日曜日の朝のラジオは「著者に聞きたい本のツボ」であるが、今日は大野裕之の「チャップリンとヒトラー」。ほぼ同時に生まれ、お互いに意識していた。共通する世界はメディアである。当初アメリカ国民の大部分はヒトラーに好意的であったらしい。しかし、「独裁者」において、ヒトラーが徹底的に戯画化されることで、アメリカの世論が逆転したということである。ヒトラーの演説を無意味なドイツ語で再現してみせてから、ヒトラーは演説が出来なくなってしまった。権力に対して真面目に反対することも大事だが、笑い飛ばすことがしばしばより効果的である、ということ。もっとも、安倍晋三さんはなかなか戯画化しにくい人物ではある。

      お昼前に出かけた。まずは本川町まで電車で行って、和菓子の「高木」で赤飯弁当を食べて、頼まれていた月見団子を買った。そこから平和公園を通って、アステール・プラザまで歩いた。今日は広響の「フィガロの結婚」の演奏会である。テレビで何回か見ていたし、舞台両側に翻訳が出ているので筋はよく判る。舞台で実際に見るとお祭り的な雰囲気でついつい惹き込まれてしまう。舞台装置は簡略化というか象徴化されていて、喜劇ということもあるが、ちょっと狂言のような感じもした。
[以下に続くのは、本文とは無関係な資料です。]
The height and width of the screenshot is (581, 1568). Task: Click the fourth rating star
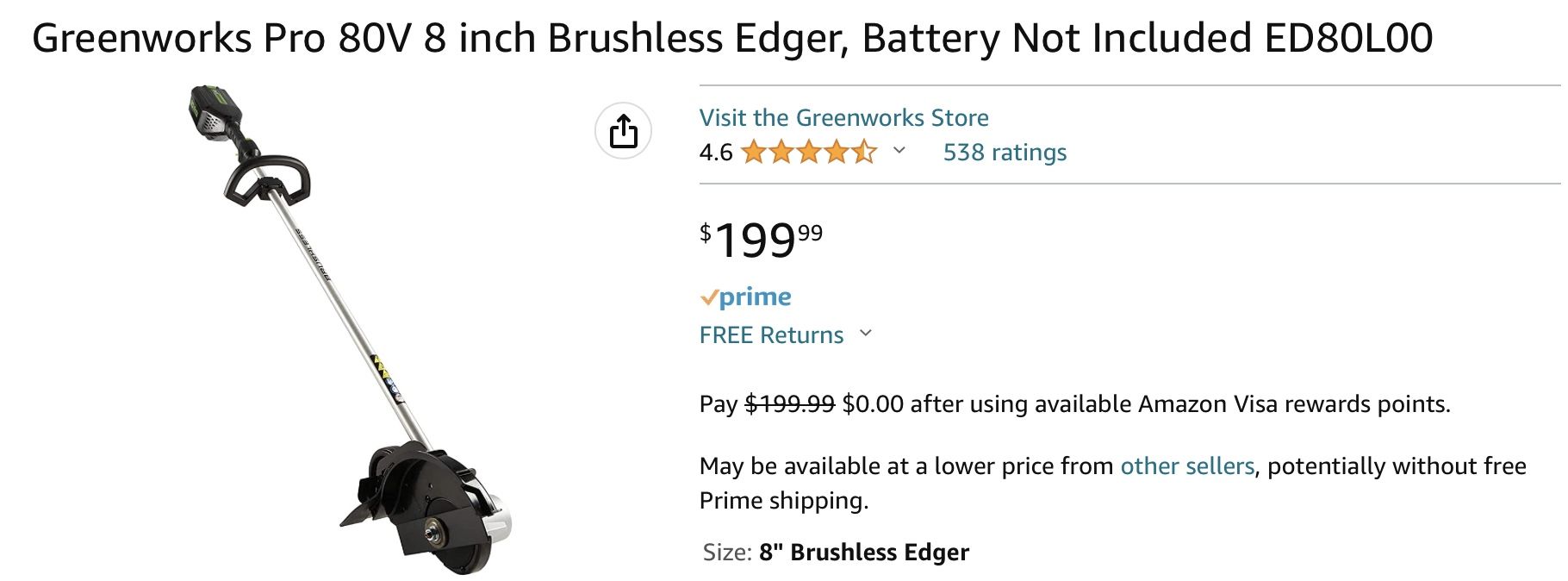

騙し騙されるという筋なので、舞台に出ている人達が同じ世界を共有しながらも全く逆の解釈をしている。それらを全く対等に表現している。同時に複数の歌が歌われて、それらが調和している。オーケストラは歌手の心情を描写する。今更ながらモーツァルトの才能に感嘆する。それぞれの登場人物にそれぞれの人物に相応しい美しいアリアがある。この多面性!そして全体としては封建領主を庶民の立場から戯画化している。こういう笑い。とりわけ男達が戯画化され、女達の罠に嵌っている。現代でも充分通用する笑いになっている。最後は伯爵が謝ってハッピーエンドになるのだが、そこでどういうわけか涙が出てきた。知らない内に僕も感情の波に洗われていたようである。歌手はそれぞれ熱演であったが、中でも伯爵夫人を演じた柴山愛がとても良かった。伯爵を演じた折川宏治がその次位。スザンナ役の小林良子は適役。とても可愛らしい。